__TASK DIRECTIONS__: From the line that contains "Instruction: Expand the" to the end of the entries, copy each line exactly, though the pictures stay out.

EXTRACTED ENTRIES Block Start

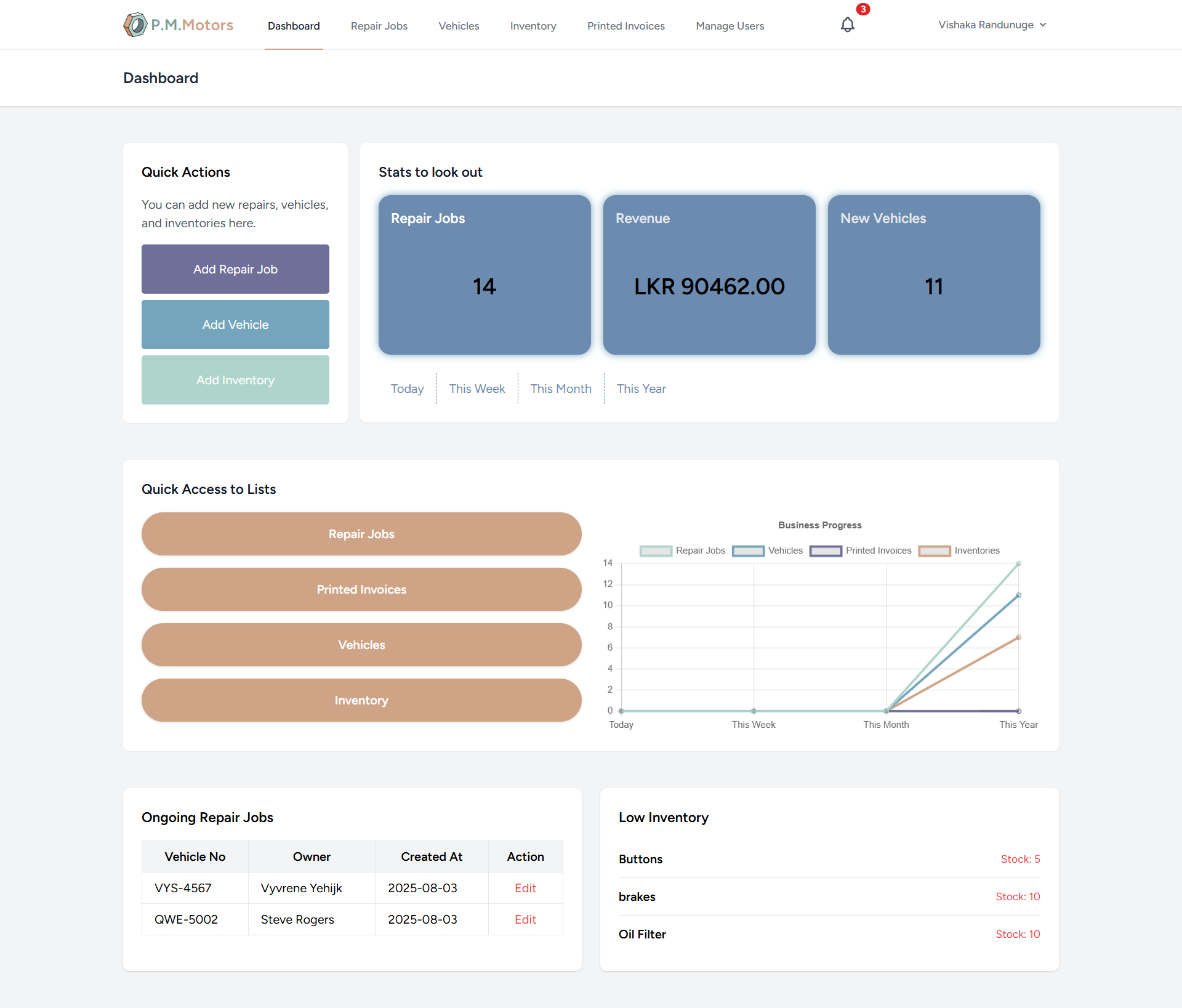Open Printed Invoices from top navigation

click(625, 26)
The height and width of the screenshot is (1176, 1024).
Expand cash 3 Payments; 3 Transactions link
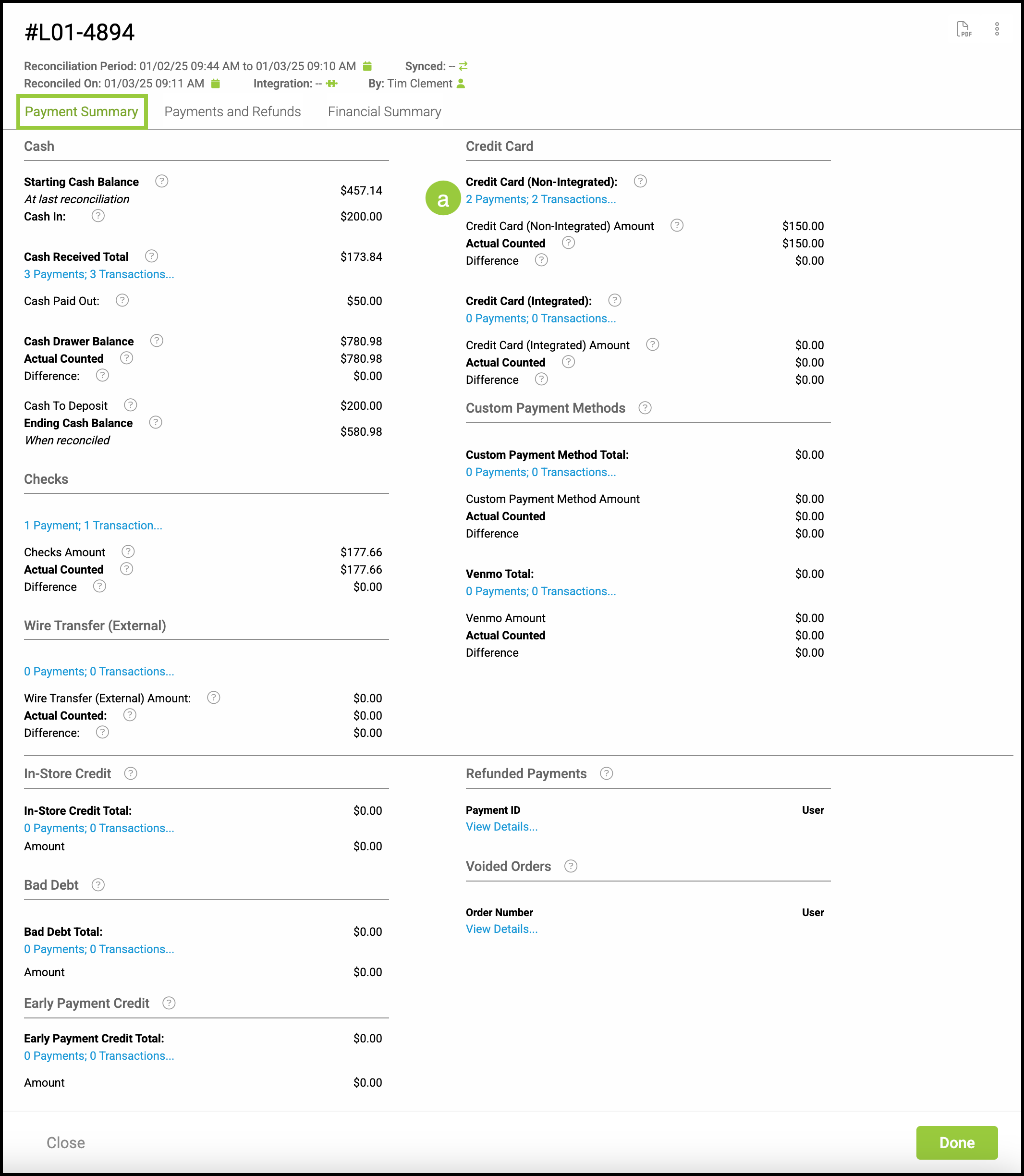coord(99,274)
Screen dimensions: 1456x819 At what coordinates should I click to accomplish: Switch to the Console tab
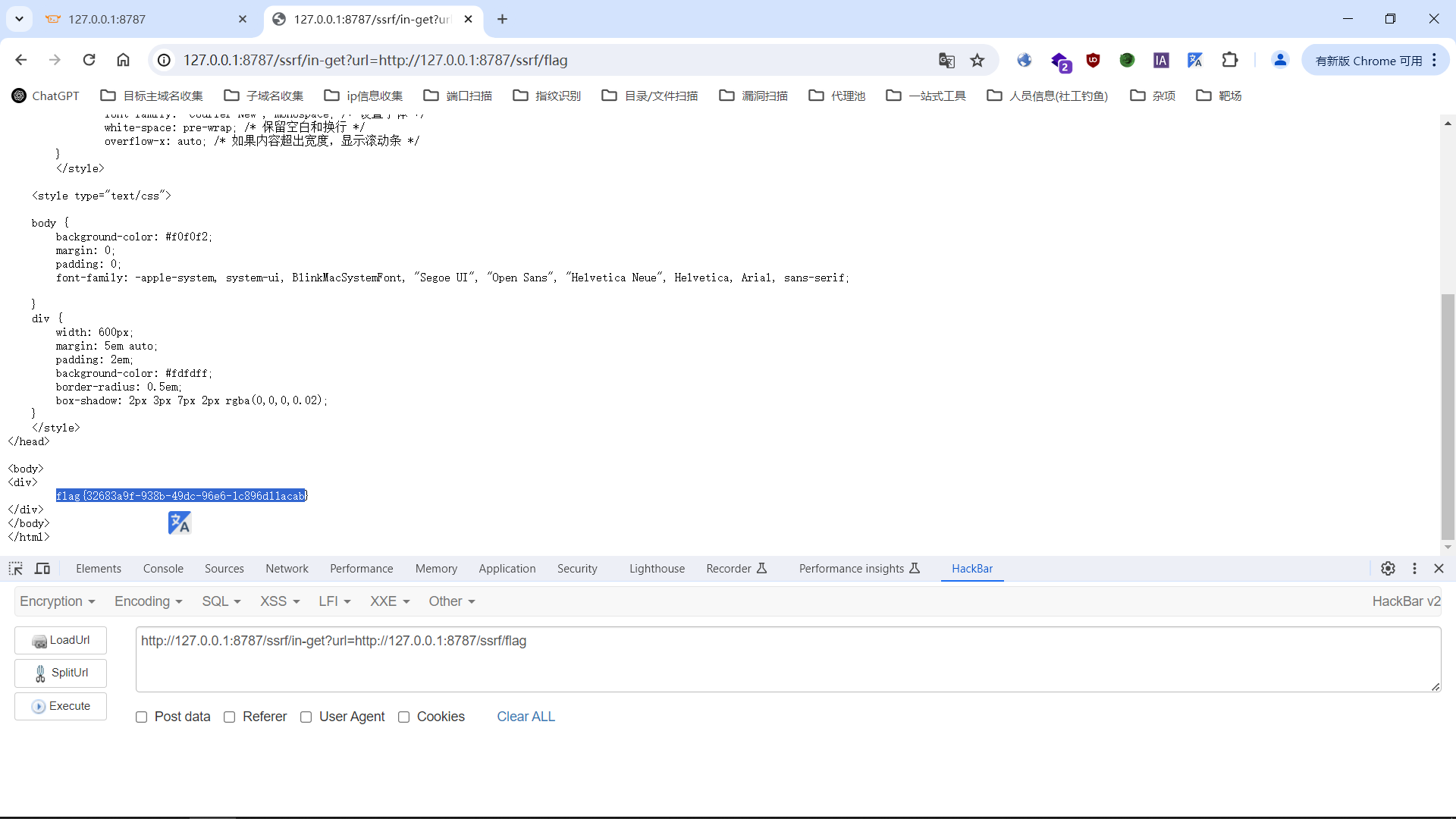(x=163, y=569)
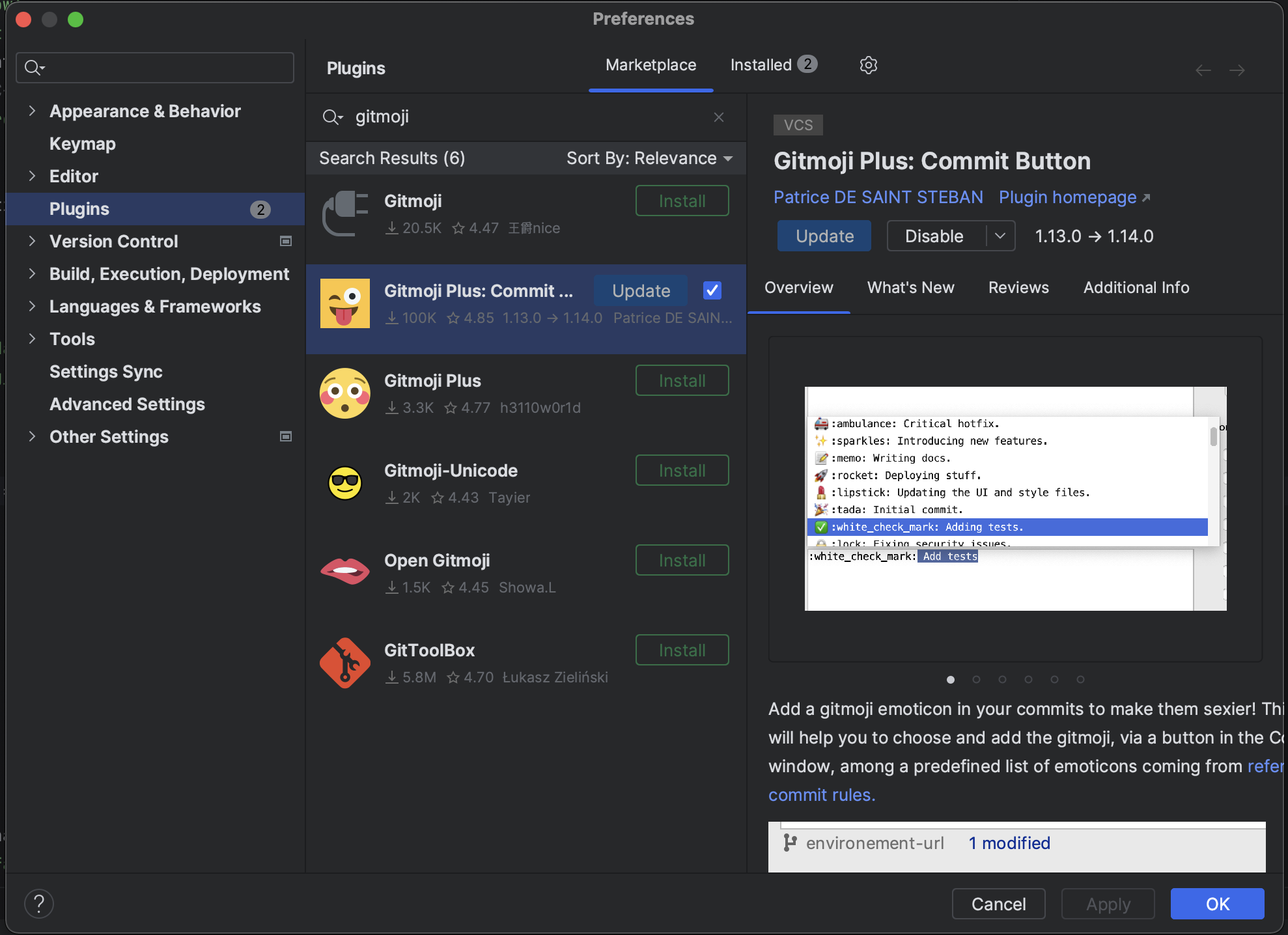Screen dimensions: 1288x935
Task: Click the Open Gitmoji lips icon
Action: click(345, 572)
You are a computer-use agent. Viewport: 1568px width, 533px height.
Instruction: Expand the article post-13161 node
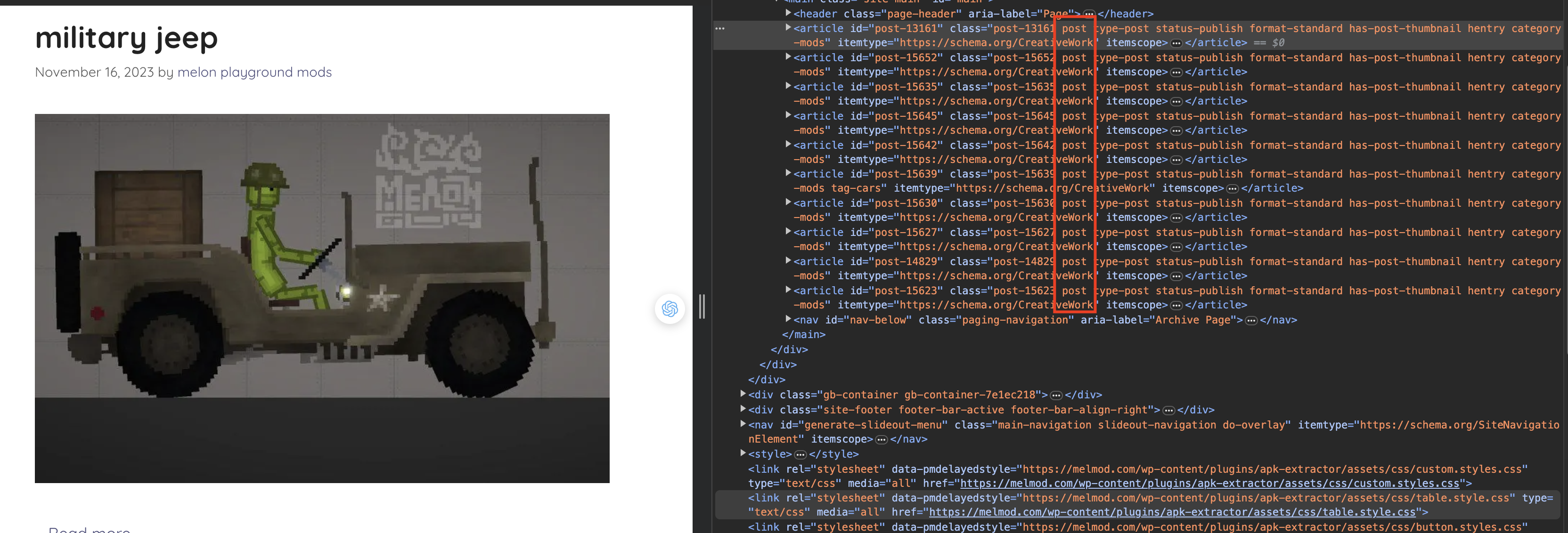point(788,28)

EXTRACTED ENTRIES Block End

__WRITTEN REPLY__:
Instruction: Expand the article post-13161 node
point(788,28)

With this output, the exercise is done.